Found on RunnersWorld.com and written by Alison Wade
New event in San Diego will be open to qualifiers only.
Superhero Events, DMSE Sports (headed by Dave McGillivray), and HAWI Management (headed by Merhawi Keflezighi, Meb’s brother) have joined forces to create the USA Half Marathon Invitational, which will debut November 21, 2015, in San Diego, California. The event will be open to time qualifiers only and will feature prize money for five-year age groups for ages 15 to 75+.
The annual road race best known for its qualifying standards is the Boston Marathon, but some other races, like the New York City Marathon, the Chicago Marathon, and the NYC Half Marathon, to name a few, also have qualifying times for gaining guaranteed entry.
Qualifier-only races open to non-elite runners are rare, as even a significant portion of the Boston Marathon field is made up of non-qualifers. The National Marathon in Washington, D.C., used a similar model beginning in 2006, but the Competitor Group bought the event in 2011, renamed it the Rock ‘n’ Roll USA Marathon, and eliminated the qualifying times. Rhode Island’s Gansett Marathon is qualifier-only, but it did not take place in 2014 and no race date is set for 2015.
Ken Nwadike, once a 3:43 1,500 meter runner, came up with the idea for the event partially with the goal of “keeping the competitiveness alive in our sport.” He said that while fun runs are great, “I felt there needs to be some balance.” He hopes that the event’s qualifying standards will inspire competitors to go after their PRs at the event, or perhaps run a PR in order to qualify to participate.

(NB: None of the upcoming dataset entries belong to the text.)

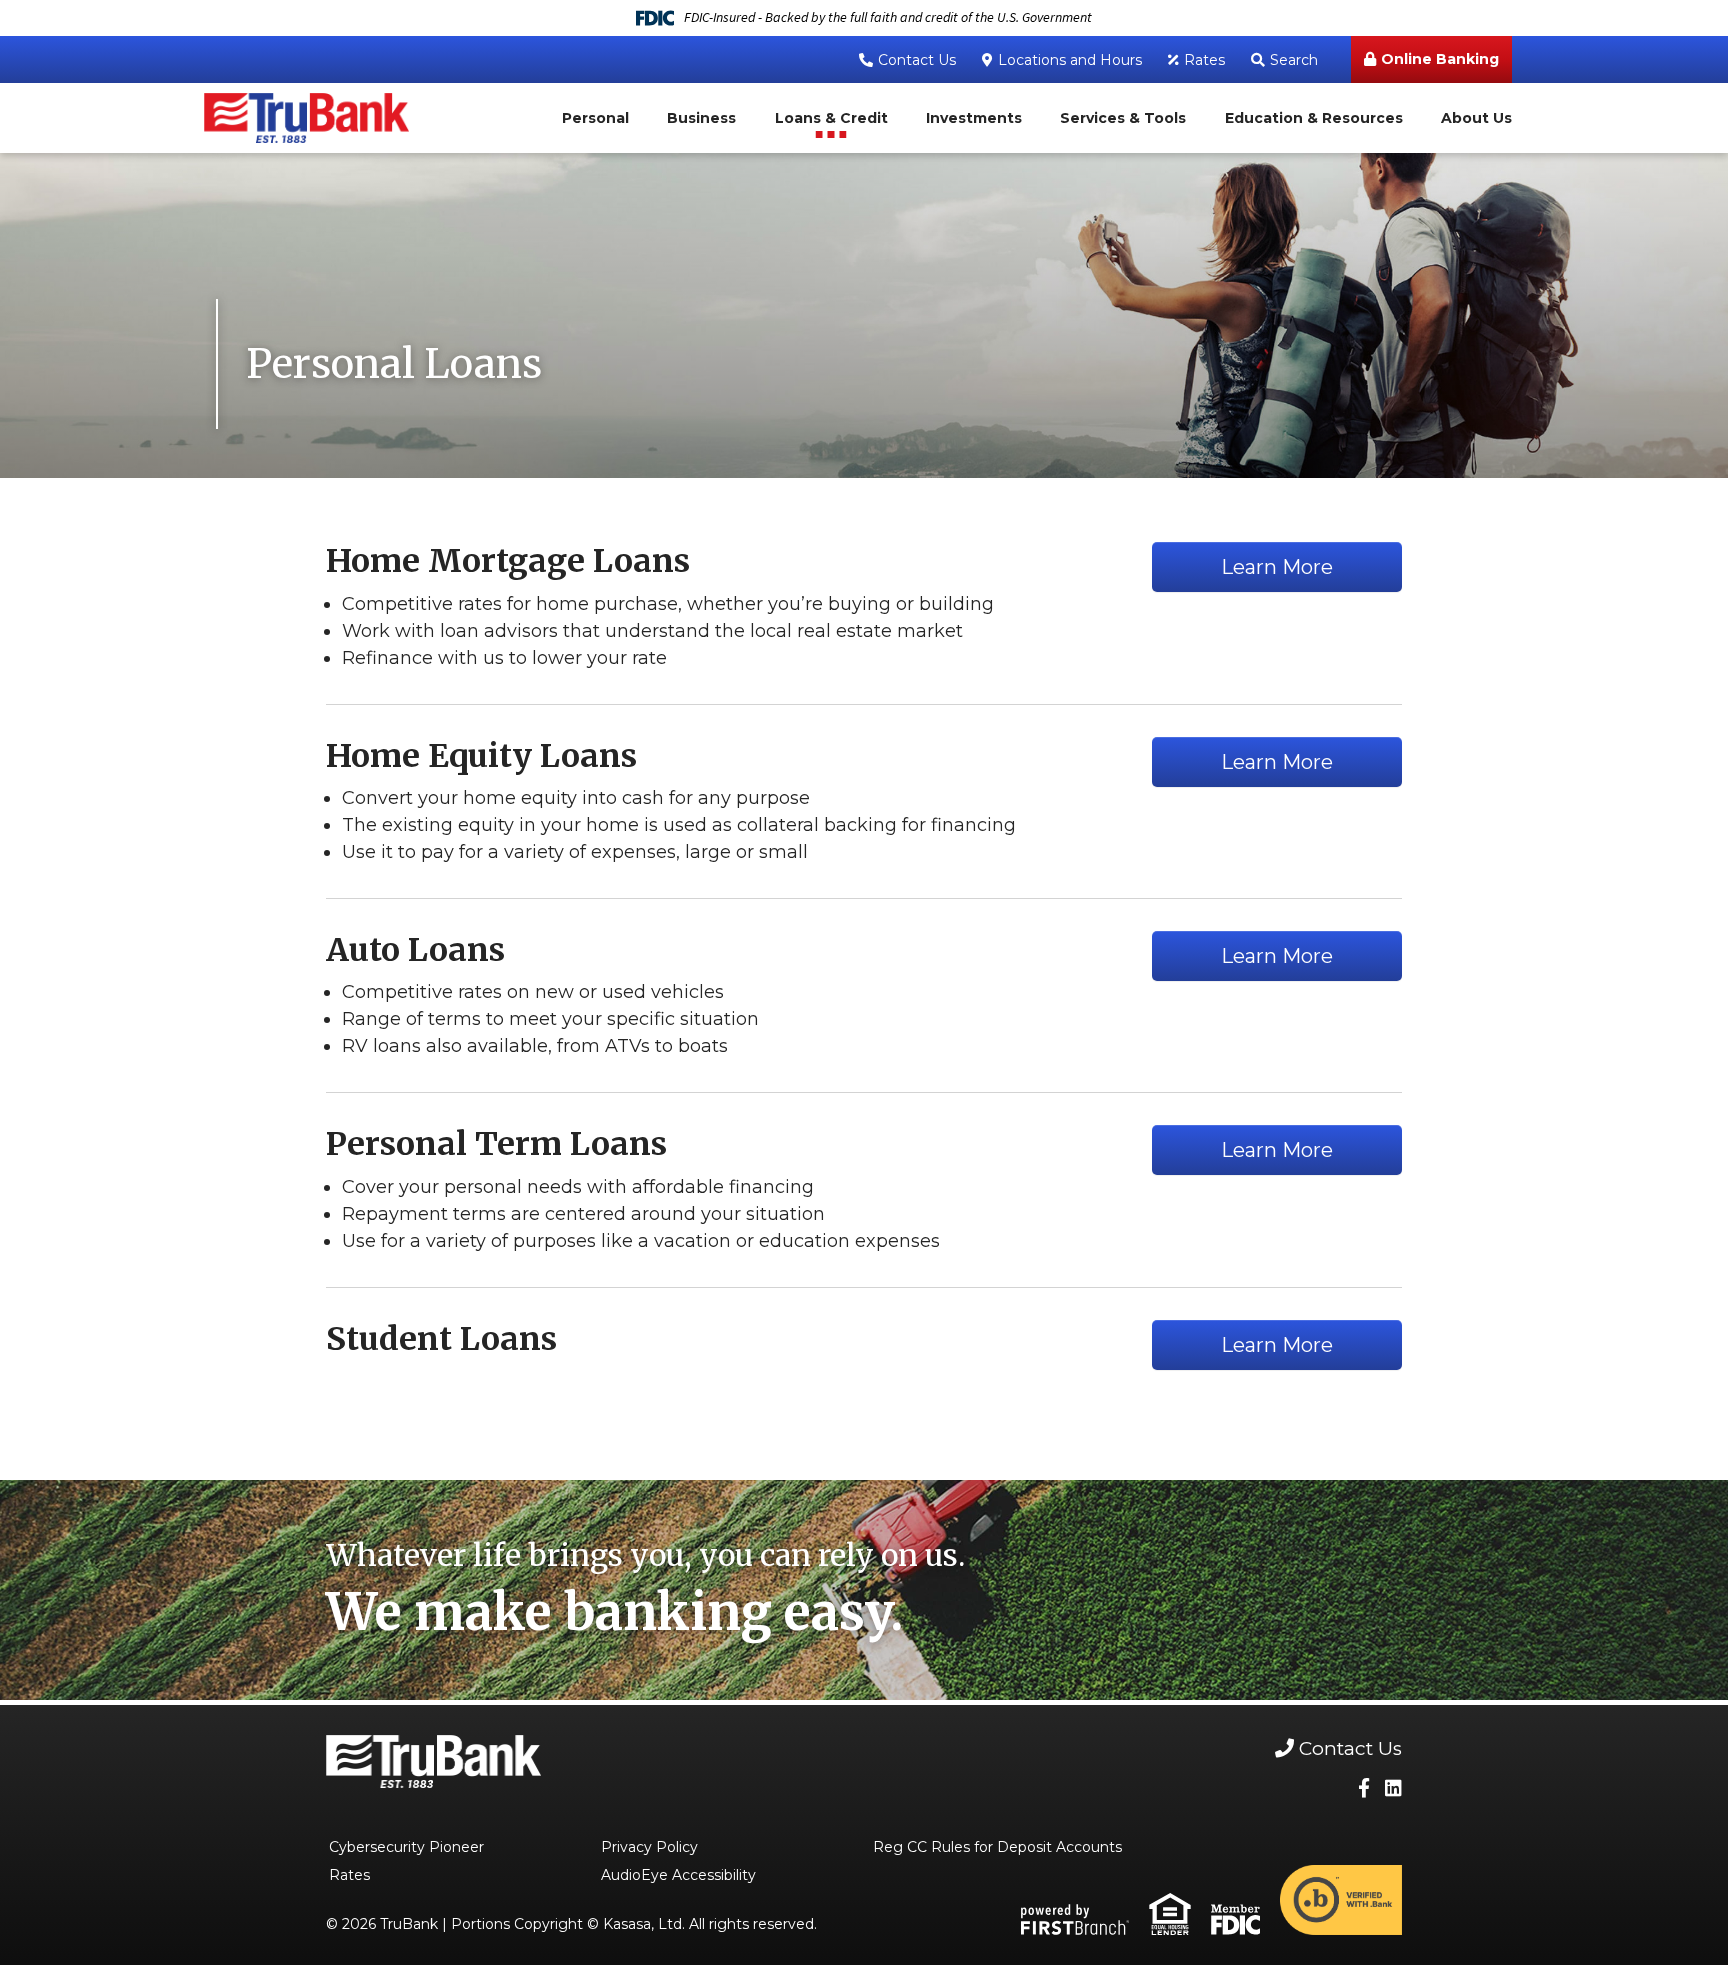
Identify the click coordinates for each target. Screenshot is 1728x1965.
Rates (1204, 60)
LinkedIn (1393, 1787)
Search (1294, 60)
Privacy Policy (649, 1847)
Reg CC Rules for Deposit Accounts (997, 1847)
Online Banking (1440, 59)
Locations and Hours (1070, 60)
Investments (974, 118)
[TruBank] (306, 116)
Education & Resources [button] (1314, 118)
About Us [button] (1476, 118)
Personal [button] (595, 118)
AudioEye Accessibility (678, 1875)
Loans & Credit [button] (831, 118)
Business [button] (701, 118)
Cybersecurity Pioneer (406, 1847)
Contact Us (917, 60)
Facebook (1364, 1787)
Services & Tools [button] (1123, 118)
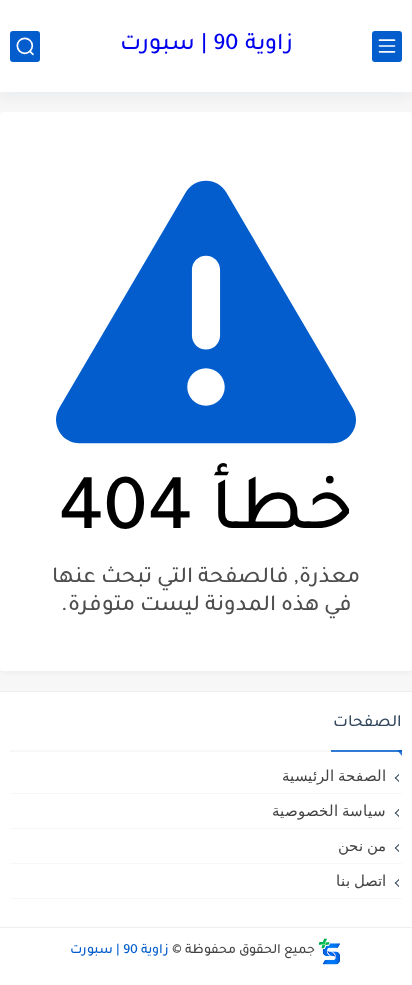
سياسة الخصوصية (329, 810)
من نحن (362, 845)
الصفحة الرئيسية (334, 775)
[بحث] (25, 46)
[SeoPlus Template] (330, 951)
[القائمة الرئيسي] (387, 46)
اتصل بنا (361, 880)
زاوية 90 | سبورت (206, 46)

The event’s qualifying times are graded based on age and gender. To gain entry into the sub-elite division, the division eligible for prize money, a male in the 15–29 age group must run 1:10 for a half marathon or faster, but the standard for the competitive division is significantly slower at 1:45. A woman in the 15–29 age group would need to run 1:20 or faster to be considered sub-elite, and 1:55 or faster to gain entry into the competitive division. Nwadike expects that the event’s qualifying times will become more strict in future years, as the demand for participation increases.
Nwadike hopes that the event’s beautiful location and unique nature will make it a destination race for competitors throughout the U.S. and beyond. “We’d really like to see the best of the best from all over traveling here to compete,” he said.
Nwadike is hoping that will include top elite runners as well, and notes that Merhawi Keflezighi’s association with the race should help with the race’s elite outreach efforts. He said that recruitment for the 2015 event may be more challenging because of the upcoming Olympic year, but he still expects to bring in a quality field.
The prize money for the top three men and women overall is $3000/$2000/$1000, while the top three in each age group will earn $300/$200/$100. Nwadike said that with the right sponsors on board in future years, he’d love to see the prize money increase.
While the event is similar to Boston in that it has qualifying standards and the same race director in McGillivray, Nwadike is careful about comparing the two beyond that, at this point.
“It would be nice to live up to that title but those are very big shoes to fill,” he said. “In the future, it would be nice to kind of carve its own space as a qualifiers’ half marathon that people truly view as a world class event.”